Living with a disability was part of what brought Kathleen’s art to life. She was a studio artist at the National Institute of Art and Disabilities in Richmond, California, and later founded the Artists with Disabilities Empowerment Project (ADEPT), opening a gallery space for artists with disabilities in Berkeley. She became knowledgeable in laws and policies affecting the disabled and served an advisor to various groups and organizations with respect to the rights and experiences of the disabled.

Richard, her former husband, noted that Kathy was uninhibited, could be unpredictable, and was apt to ignore personal boundaries. She tapped a stream of energy that allowed her to recklessly focus on any encounter, project, or artistic endeavor.

“In her presence there was a palpable sense of exposure to an occult power, of being engaged with someone who was living partly in another world,” Richard said. “One could not help but wonder what she felt and what she saw, and her art only reinforced that wonder.”

The last decade of her life was again filled with hardship. She underwent major surgery for cancer and made do on Social Security benefits in subsidized housing, dependent on her caregiver for daily assistance and an electric wheelchair for mobility. Her care manager declared that she was the most medically challenged person on his caseload, and also the bravest. Nothing daunted her. She lived in a studio apartment that also functioned as her artist’s workshop.

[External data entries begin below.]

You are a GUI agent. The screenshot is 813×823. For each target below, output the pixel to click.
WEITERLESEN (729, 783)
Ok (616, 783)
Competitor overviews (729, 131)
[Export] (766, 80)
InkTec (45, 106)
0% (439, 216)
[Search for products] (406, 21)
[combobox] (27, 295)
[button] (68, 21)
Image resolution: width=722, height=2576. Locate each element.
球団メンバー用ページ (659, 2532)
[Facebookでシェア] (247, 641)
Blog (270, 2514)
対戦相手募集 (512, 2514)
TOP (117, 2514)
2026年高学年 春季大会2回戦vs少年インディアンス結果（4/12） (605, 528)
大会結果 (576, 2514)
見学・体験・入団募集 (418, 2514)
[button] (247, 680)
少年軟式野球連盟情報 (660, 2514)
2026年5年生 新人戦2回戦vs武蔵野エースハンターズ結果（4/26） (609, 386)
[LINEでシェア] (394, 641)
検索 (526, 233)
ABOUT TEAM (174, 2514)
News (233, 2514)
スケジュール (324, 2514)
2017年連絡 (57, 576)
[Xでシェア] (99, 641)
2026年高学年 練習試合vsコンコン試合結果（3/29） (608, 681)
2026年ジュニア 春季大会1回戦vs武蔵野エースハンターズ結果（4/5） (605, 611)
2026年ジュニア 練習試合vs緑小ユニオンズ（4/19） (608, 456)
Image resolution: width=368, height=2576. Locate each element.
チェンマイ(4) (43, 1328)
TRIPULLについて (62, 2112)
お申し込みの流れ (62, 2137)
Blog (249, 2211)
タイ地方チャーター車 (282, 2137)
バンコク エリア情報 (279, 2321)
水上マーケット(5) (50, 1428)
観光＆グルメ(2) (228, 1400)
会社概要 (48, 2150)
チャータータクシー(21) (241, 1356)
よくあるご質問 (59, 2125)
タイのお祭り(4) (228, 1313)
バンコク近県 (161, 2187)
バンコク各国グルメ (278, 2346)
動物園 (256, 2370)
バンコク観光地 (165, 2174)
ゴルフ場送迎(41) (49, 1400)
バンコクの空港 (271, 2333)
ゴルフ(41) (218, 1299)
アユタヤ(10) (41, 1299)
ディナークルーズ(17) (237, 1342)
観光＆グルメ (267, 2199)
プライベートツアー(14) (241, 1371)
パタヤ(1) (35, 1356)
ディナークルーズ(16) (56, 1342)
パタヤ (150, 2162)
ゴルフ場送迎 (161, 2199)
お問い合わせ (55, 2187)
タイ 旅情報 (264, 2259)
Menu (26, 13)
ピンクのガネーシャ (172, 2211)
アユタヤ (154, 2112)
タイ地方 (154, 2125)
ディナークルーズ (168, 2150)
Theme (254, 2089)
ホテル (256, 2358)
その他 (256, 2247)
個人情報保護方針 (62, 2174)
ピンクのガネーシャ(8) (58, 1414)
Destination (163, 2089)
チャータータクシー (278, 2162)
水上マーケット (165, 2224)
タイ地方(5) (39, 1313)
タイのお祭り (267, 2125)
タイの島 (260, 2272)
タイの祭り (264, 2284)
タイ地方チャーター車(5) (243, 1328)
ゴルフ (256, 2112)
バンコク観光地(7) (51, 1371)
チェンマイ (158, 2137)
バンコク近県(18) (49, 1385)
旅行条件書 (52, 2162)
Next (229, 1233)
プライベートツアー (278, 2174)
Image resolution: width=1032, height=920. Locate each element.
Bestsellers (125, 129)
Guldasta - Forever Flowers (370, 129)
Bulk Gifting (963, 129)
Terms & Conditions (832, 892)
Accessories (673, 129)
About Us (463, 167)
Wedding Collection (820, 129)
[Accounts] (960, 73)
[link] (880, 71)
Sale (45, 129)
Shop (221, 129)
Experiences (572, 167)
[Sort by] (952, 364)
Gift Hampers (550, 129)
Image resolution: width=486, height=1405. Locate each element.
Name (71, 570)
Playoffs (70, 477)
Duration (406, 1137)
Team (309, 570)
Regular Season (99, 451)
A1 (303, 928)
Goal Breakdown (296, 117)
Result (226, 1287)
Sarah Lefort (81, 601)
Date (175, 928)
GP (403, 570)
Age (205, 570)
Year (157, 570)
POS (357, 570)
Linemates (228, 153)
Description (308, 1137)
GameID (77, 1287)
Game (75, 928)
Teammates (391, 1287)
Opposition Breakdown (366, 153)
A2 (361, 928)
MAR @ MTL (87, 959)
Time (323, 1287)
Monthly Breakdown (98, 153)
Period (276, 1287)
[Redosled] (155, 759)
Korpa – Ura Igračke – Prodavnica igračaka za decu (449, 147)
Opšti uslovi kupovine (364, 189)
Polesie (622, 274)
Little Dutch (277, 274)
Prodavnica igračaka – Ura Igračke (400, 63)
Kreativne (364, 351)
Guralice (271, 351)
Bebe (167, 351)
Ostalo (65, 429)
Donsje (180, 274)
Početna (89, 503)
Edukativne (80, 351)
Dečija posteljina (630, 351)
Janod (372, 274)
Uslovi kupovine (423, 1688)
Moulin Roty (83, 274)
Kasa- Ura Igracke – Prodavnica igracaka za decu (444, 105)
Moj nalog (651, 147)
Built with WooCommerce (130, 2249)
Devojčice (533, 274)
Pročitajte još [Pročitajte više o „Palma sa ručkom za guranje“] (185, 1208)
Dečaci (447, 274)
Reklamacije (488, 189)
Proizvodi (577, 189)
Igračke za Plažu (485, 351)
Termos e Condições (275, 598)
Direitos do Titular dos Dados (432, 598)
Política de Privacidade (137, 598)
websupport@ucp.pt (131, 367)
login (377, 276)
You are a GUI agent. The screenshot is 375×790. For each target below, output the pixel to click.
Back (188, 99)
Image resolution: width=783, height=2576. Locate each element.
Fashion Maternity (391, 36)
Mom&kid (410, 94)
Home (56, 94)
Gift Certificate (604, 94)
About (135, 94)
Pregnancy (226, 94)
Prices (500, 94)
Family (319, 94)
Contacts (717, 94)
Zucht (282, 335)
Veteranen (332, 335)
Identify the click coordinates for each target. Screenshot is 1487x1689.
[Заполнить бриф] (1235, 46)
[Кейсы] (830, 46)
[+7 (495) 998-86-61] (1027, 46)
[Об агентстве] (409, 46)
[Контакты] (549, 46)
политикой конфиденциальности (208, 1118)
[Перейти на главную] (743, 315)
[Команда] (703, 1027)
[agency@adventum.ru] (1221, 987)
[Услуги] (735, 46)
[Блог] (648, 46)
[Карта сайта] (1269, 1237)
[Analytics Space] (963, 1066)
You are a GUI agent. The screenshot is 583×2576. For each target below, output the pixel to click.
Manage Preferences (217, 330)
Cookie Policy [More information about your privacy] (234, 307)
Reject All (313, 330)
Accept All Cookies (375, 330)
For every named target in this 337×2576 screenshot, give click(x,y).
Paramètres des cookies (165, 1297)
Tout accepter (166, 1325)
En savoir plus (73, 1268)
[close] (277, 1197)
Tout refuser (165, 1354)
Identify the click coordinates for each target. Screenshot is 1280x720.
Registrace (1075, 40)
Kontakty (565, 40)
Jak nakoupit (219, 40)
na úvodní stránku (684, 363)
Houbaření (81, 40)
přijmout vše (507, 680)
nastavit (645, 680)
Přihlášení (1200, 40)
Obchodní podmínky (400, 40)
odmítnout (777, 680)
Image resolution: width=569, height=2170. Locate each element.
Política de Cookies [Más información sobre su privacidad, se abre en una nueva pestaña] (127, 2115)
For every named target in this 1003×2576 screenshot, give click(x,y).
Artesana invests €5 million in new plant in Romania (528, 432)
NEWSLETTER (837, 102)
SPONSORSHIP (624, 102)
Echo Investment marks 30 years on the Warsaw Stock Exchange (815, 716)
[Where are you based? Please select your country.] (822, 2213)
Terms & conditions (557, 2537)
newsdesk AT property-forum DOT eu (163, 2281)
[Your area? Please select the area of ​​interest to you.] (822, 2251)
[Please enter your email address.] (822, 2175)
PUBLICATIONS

In the last six months of her life she was afflicted by chronic coughing and was repeatedly hospitalized for pneumonia, aggravated by a congenital disorder that prevented her from adequately clearing her lungs. On her final day she declined medial interventions and gathered around her some of her closest friends, her sons, and her former husband. When a priest performed final rites, she was visibly comforted, and passed away serenely that evening.

Kathleen will be remembered as a person who exerted a powerful influence on everyone who was close to her, and as an extraordinary artist, producing thousands of exquisite artworks.